Subject: Puzzling questions about FFS
To: None <email@example.com>
From: Gordon W. Ross <firstname.lastname@example.org>
Date: 10/31/1994 08:50:17
> From: email@example.com.AU (Brett Lymn)
> Date: Mon, 31 Oct 1994 12:52:13 +1030 (CST)
> >It was written in one article:
> >>As someone pointed out, the only way to ensure file system integrity is to
> >>write out first data blocks, then indirect blocks and then the inode. FFS
> >>does the opposite which is at best useless, at worst wrong.
> >(This is supposed to be the way linux does it)
> >How can this model be better then the opposite .
> >I would think that it mainly were a question of locking the datablocks,
> This depends - it depends on whether or not you want to know that your
> file system has been damaged.
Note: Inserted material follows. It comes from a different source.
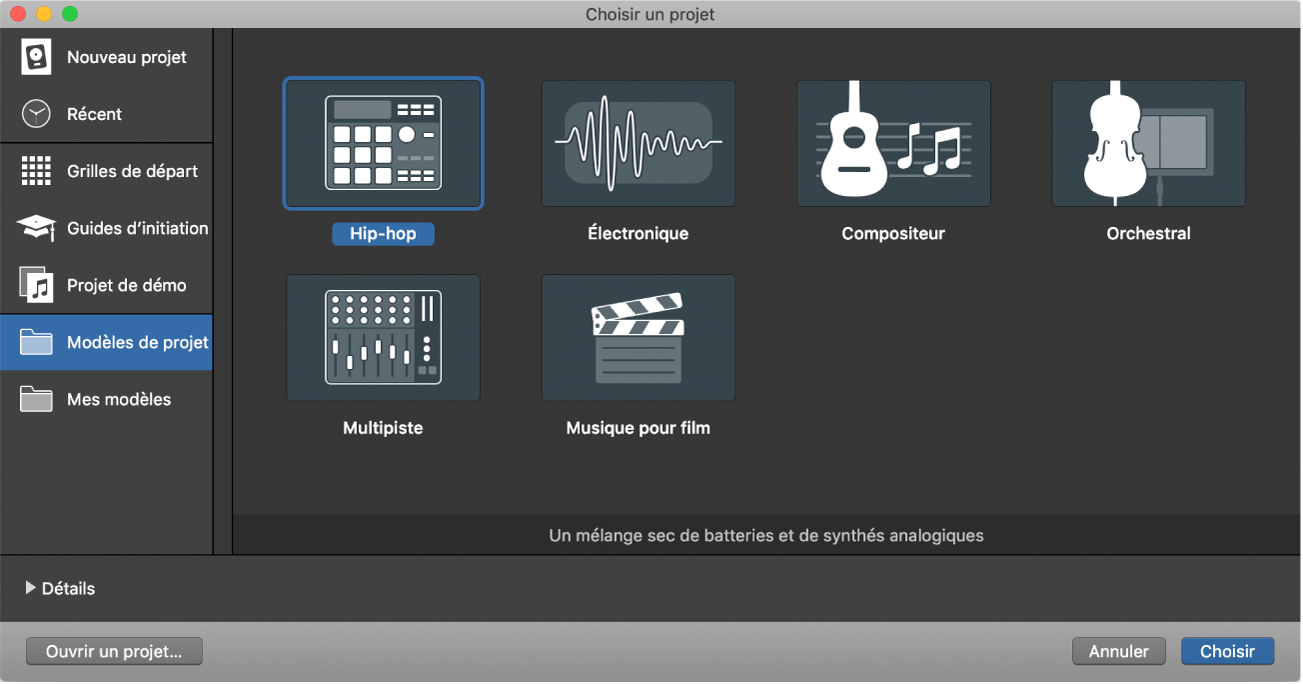Click the Projet de démo music note icon
Screen dimensions: 1303x684
tap(36, 285)
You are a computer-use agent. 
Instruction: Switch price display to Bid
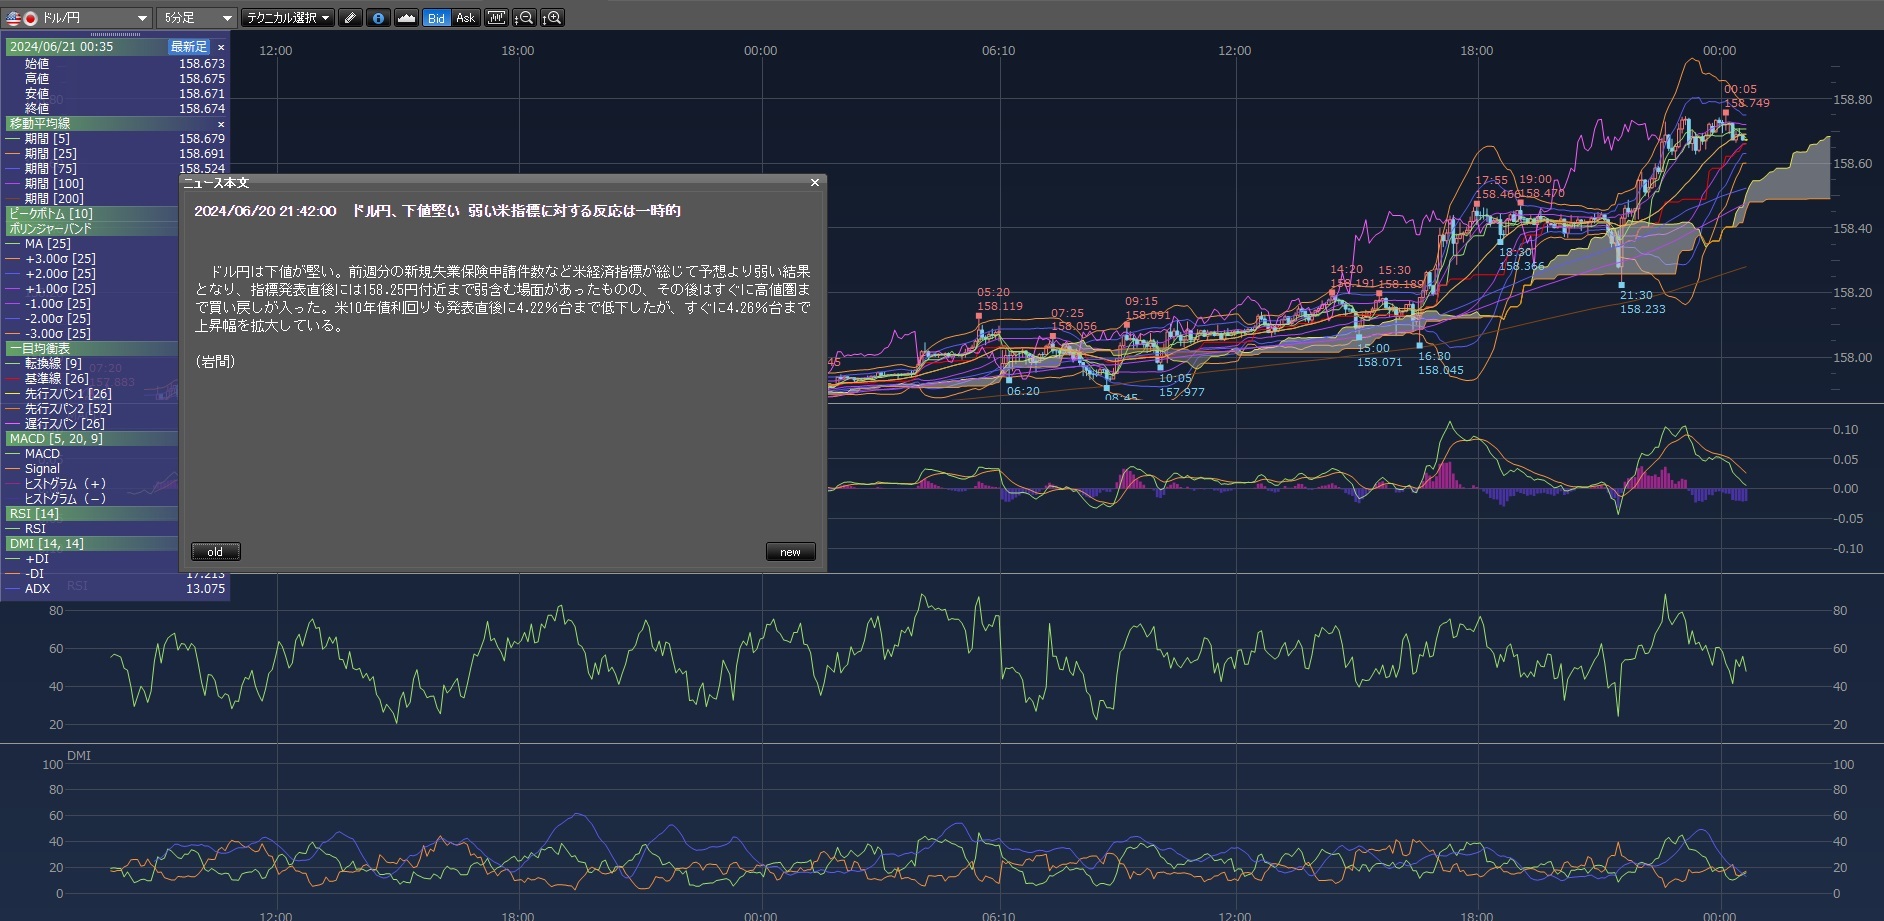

Updating the inode last is only going
> to mean that getting dangling file pointers is less likely it does not
> really add to the robustness of the fs. Personally, I would like to
> know when my fs is broken and that it needs fixing rather than have
> things just quietly not be there. If you consider this scenario: the
> data blocks are written but before the inodes are updated the power
> dies. How are you better off? The data is somewhere on the disk - if
> you were really persistent you could find it, maybe, but it is no
> worse than having a dangling ref.
You are better off in that the only recovery work needed is to link
the inode somewhere (free, or in lost+found). You know that if the
file exists (in its correct location) then it contains valid data.
If you write the inode first and it has dangling references, how can
you tell? How do you know if it has garbage in it or not?